Nine members young and old from First Baptist Church in Lenoir City were baptized Sunday at the Tugaloo Beach Pavilion off Highway 444.

“One of the things that I love actually doing this is because a lot of times people attribute it to a building or to a baptistry and it really should be attributed to Jesus,” the Rev. John Hunn, senior pastor, said. “I mean it’s the three marks of the Christian ... death, burial and resurrection. What I think it does is it simplifies the symbol that Jesus gave us and — I want to hesitate that it’s more meaningful because I don’t want to take away from people who do it there — but there are distractions sometimes in a building where here it’s just you’re out in the open and it’s about as raw as it can be in a good way. I think people just really appreciate the fact that it’s not about a building, it’s about the three symbols.”

Hunn emphasized the baptisms were “faith in action” and holding the ceremony outside mirrored how Jesus Christ was baptized.

“It’s really the first step of obedience,” Hunn said. “We don’t think it’s part of salvation, but it’s a step of following Jesus. It’s an outer symbol of an inner reality.
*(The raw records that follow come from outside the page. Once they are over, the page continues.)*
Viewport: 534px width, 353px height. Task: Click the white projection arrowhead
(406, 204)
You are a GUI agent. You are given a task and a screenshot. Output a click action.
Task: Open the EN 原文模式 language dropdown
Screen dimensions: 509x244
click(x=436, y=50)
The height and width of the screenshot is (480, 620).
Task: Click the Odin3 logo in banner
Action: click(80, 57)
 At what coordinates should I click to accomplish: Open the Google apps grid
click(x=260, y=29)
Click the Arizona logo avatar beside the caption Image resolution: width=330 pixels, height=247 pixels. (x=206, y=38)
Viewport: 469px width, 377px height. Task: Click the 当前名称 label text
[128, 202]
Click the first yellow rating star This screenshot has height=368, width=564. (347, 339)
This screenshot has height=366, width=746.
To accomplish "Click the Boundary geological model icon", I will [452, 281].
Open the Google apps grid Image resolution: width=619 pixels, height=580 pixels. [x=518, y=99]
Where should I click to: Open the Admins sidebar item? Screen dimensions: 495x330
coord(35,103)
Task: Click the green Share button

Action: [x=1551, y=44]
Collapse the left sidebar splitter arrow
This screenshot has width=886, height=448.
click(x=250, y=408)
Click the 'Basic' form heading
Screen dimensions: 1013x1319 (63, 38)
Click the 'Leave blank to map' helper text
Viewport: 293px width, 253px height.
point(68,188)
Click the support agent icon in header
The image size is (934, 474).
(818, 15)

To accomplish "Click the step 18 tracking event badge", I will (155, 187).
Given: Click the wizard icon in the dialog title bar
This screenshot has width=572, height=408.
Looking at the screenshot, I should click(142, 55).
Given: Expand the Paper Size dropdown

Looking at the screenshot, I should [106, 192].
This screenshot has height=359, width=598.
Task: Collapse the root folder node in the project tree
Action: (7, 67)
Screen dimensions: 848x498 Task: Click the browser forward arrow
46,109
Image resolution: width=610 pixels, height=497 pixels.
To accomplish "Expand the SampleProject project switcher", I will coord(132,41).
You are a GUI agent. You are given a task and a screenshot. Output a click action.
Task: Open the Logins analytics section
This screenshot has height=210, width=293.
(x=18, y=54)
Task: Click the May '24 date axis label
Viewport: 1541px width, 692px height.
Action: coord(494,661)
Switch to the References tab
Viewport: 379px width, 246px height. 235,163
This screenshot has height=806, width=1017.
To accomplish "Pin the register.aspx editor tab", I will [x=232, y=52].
That’s really what the Bible teaches. ... I think the reason the Scripture gives is because salvation is almost always a personal private moment and it appears to me that the Bible teaches baptism because what you do is you share publicly what’s happened to you in private. The point is it’s people marking themselves out, saying, ‘I want everybody to know I’m a Christian,’ and it’s not a secret. It takes the personal private moment and it makes it public. I think that’s really cool, so everybody can celebrate what’s already happened to them.”

Hunn, the Rev. Mark Shaddix, FBC student minister, and the Rev. Chris Harding, family minister, each baptized people of different ages.

“One of the things that we’ve been talking about lately in the life of the church is for folks who were baptized at a younger age who maybe wasn’t as meaningful for them, so coming forward to make this a memorable and meaningful experience,” Shaddix said. “We talked about how if you can’t remember that experience in transformation from your childhood to now then you’re not going to have very much confidence in the life you’re trying to live out if you’re questioning, ‘What did that even look like back then?’ ... We call it a celebration, so I think everybody sees it that way that we’re celebrating new life, life transformation, eternity transformation. Baptisms aren’t an actual transformation in and of themselves but an outward representation of that transformation that’s happening inwardly.”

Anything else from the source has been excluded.